## Begin

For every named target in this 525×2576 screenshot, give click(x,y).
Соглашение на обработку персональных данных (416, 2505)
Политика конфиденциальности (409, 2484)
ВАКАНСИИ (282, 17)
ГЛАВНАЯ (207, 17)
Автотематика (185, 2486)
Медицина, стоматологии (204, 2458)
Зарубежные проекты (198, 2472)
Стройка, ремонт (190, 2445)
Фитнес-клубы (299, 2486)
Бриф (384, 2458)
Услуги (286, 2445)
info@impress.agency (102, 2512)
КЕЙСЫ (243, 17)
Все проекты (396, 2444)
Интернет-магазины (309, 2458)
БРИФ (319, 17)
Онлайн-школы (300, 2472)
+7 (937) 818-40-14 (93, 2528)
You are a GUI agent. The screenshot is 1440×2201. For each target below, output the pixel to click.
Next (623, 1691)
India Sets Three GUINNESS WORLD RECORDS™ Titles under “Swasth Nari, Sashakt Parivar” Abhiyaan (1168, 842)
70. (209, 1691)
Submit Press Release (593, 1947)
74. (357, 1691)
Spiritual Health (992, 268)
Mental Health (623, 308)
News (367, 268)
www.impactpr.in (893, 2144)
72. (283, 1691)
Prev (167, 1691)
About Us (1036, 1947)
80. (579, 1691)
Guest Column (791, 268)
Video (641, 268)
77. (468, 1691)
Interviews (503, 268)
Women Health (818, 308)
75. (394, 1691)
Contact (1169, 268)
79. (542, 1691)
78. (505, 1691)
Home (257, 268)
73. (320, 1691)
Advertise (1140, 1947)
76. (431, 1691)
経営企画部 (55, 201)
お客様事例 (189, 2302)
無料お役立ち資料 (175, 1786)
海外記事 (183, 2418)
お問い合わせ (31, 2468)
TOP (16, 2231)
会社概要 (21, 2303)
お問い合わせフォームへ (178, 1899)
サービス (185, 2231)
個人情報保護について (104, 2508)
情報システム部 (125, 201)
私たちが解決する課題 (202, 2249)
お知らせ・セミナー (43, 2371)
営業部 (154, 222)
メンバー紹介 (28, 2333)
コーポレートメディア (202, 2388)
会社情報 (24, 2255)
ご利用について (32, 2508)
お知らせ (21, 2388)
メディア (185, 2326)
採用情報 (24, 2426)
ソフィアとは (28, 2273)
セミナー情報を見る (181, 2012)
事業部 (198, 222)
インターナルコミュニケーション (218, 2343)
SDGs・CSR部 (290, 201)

## End

Exercise aim
Format the material from its beginning through the line containing "КЕЙСЫ (243, 17)" as a two-column CSV with the headers text and answer. Each row should hold one text and its answer, each in its own quoted field, with line breaks turned into spaces.

Complete answer
text,answer
"For every named target in this 525×2576 screenshot, give click(x,y). Соглашение на обработку персональных данных","(416, 2505)"
"Политика конфиденциальности","(409, 2484)"
"ВАКАНСИИ","(282, 17)"
"ГЛАВНАЯ","(207, 17)"
"Автотематика","(185, 2486)"
"Медицина, стоматологии","(204, 2458)"
"Зарубежные проекты","(198, 2472)"
"Стройка, ремонт","(190, 2445)"
"Фитнес-клубы","(299, 2486)"
"Бриф","(384, 2458)"
"Услуги","(286, 2445)"
"info@impress.agency","(102, 2512)"
"КЕЙСЫ","(243, 17)"